O policial afirmou que a confissão do estudante de Medicina da USP, na gravação de vídeo feita por um cinegrafista amador, tem fundamento. "Há no inquérito contra ele denúncias anônimas que revelam a violência praticada durante o trote e, ainda, uma carta descrevendo como agiu contra os calouros."A fita com as declarações de Ceará, em poder da polícia, foi entregue ao Departamento de Homicídios e Proteção à Pessoa (DHPP), na tarde de segunda-feira, pelo setor de jornalismo do SBT (Sistema Brasileiro de Televisão).
Para Damas, se o estudante declarou ser o autor da morte porque estava sendo pressionado por estudantes de outras faculdades, "terá de provar sua inocência". A prisão temporária, segundo o delegado e a promotora Eliana Passarelli, poderá ser prorrogada por mais cinco dias se houver necessidade para as investigações.
O cinegrafista e os estudantes que estavam com Ceará, na festa em que foi feito o vídeo, serão ouvidos no inquérito. "Ele deverá fornecer o nome das pessoas presentes na festa, da namorada e do irmão dela", informou a promotora.

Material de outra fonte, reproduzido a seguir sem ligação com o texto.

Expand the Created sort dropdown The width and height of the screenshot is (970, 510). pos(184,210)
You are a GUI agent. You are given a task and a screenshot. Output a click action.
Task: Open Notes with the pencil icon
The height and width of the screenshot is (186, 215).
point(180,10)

Eliana contou que a sindicância da USP, com a conclusão de que houve trote violento, vai ajudar nas investigações da polícia. O advogado de Jana, Guilherme Battochio, pediu ao delegado que não se precipite no indiciamento de seu cliente. "Não quero que Frederico se torne uma vítima, a exemplo dos donos da Escola Base, que foram acusados de diversos crimes e eram inocentes."